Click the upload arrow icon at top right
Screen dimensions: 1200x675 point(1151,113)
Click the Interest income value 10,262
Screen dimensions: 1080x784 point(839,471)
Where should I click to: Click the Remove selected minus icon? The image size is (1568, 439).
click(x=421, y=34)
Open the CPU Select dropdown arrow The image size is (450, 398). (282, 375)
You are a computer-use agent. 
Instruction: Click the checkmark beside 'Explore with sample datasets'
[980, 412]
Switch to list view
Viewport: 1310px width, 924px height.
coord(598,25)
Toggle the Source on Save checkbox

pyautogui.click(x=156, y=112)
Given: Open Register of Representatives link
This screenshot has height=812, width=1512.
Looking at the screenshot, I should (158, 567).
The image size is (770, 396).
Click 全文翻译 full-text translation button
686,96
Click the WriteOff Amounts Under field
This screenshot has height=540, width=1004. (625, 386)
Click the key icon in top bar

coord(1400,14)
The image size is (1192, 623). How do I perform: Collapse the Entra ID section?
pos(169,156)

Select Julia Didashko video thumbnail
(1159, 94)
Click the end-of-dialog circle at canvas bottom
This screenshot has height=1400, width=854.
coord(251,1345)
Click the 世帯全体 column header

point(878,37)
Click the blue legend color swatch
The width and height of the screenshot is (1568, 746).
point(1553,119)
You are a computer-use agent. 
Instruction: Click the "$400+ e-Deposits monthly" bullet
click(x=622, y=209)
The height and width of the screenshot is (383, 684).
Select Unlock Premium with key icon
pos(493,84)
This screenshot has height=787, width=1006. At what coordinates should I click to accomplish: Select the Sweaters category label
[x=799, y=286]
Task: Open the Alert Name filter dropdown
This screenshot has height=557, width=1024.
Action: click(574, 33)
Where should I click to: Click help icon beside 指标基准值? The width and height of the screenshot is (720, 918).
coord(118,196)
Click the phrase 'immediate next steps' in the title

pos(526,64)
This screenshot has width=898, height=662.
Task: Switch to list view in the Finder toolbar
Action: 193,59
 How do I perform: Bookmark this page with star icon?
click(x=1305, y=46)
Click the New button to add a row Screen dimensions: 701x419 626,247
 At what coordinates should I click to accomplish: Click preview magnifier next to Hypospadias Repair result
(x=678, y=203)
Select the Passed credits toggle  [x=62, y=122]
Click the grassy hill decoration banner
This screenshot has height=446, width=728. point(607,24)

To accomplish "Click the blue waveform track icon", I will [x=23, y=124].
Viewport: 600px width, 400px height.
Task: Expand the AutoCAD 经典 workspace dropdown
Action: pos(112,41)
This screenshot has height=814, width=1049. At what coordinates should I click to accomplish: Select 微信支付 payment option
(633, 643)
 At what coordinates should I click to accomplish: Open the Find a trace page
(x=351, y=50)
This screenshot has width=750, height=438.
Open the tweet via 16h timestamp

※

◆ Given task:
Put the lines from the one containing "will [x=23, y=124]." through the end of the items into a Markdown table with the columns Row and Text, leaving out blank lines. Number the rows in the Row column and give each line in the Text column.

◆ Reply:
| Row | Text |
|---|---|
| 1 | To accomplish "Click the blue waveform track icon", I will [x=23, y=124]. |
| 2 | Viewport: 600px width, 400px height. |
| 3 | Task: Expand the AutoCAD 经典 workspace dropdown |
| 4 | Action: pos(112,41) |
| 5 | This screenshot has height=814, width=1049. At what coordinates should I click to accomplish: Select 微信支付 payment option |
| 6 | (633, 643) |
| 7 |  At what coordinates should I click to accomplish: Open the Find a trace page |
| 8 | (x=351, y=50) |
| 9 | This screenshot has width=750, height=438. |
| 10 | Open the tweet via 16h timestamp |